Supplied text —
Wow, I look both pieces _a lot_. The golden tones on the first one, she looks focused and in thought as she stares out the window. There's a lot of personality in that piece as well, don't sell yourself short!  
The second one is definitely stronger execution in technique, and I love that piece as well - she looks happy, carefree, whimsical. I love her pose, it's dynamic and shows a lot of movement. You are a great artist!


----------



## faerr (Aug 29, 2018)

Lawkbutt said:


> I've always been terrible with digital, so in recent years I've been trying my best to learn it. I hope it's working!



You definitely show progression from your old pieces to your new! And digital medium is definitely one of the more difficult mediums - I say this as a person who enjoys painting IRL.
It's the dissonance between your hand and your eye that makes it so difficult, although it's more forgiving in terms of undos and layers - it is difficult to train your hand to do what you want.
Your work is gorgeous all around, though - your worst new and your worst old are _*g r e a t*_ pieces!  Maybe it's a case of the Art Cycle! Haha  Keep up the fabulous work, you're amazing


----------



## faerr (Aug 29, 2018)

Data shown —
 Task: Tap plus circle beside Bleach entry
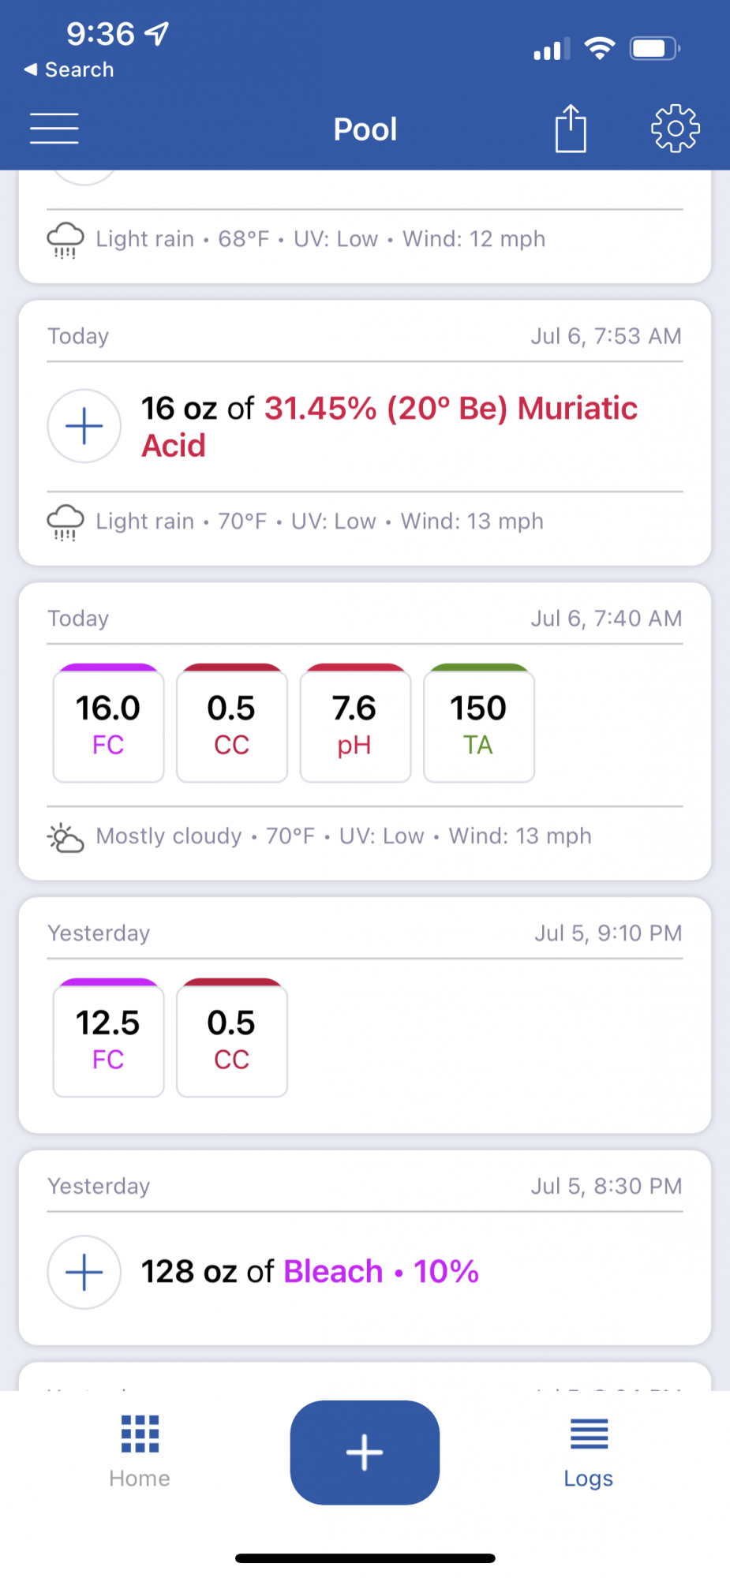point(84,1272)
* * *
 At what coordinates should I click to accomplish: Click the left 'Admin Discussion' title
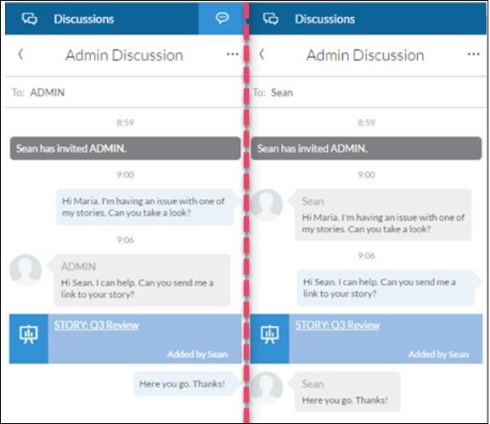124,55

Goal — In the forum thread, which words describe how she looks in the second piece? Base your answer on the forum thread alone, not on the listing.

Written response — happy, carefree, whimsical